* Your assignment *
A verbatim copy of the lines from the one with "795x530 pixels." through the final line below is required; print it and nothing else.

* The data *
- Opening Delimiter -

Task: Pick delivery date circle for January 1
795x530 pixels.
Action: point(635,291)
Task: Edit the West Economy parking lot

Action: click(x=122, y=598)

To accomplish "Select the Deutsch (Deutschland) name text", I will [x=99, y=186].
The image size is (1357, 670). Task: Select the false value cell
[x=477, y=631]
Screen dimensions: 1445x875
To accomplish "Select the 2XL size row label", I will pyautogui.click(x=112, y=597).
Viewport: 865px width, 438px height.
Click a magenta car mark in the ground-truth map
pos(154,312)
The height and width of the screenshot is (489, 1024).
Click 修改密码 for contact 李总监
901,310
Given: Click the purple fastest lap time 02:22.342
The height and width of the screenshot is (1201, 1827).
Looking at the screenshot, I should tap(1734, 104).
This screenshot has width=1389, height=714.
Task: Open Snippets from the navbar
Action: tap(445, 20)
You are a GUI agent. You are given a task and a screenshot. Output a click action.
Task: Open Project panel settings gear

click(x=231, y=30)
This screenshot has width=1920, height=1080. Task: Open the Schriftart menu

- Closing Delimiter -

* Your response *
795x530 pixels.
Action: point(635,291)
Task: Edit the West Economy parking lot

Action: click(x=122, y=598)

To accomplish "Select the Deutsch (Deutschland) name text", I will [x=99, y=186].
The image size is (1357, 670). Task: Select the false value cell
[x=477, y=631]
Screen dimensions: 1445x875
To accomplish "Select the 2XL size row label", I will pyautogui.click(x=112, y=597).
Viewport: 865px width, 438px height.
Click a magenta car mark in the ground-truth map
pos(154,312)
The height and width of the screenshot is (489, 1024).
Click 修改密码 for contact 李总监
901,310
Given: Click the purple fastest lap time 02:22.342
The height and width of the screenshot is (1201, 1827).
Looking at the screenshot, I should tap(1734, 104).
This screenshot has width=1389, height=714.
Task: Open Snippets from the navbar
Action: tap(445, 20)
You are a GUI agent. You are given a task and a screenshot. Output a click action.
Task: Open Project panel settings gear

click(x=231, y=30)
This screenshot has width=1920, height=1080. Task: Open the Schriftart menu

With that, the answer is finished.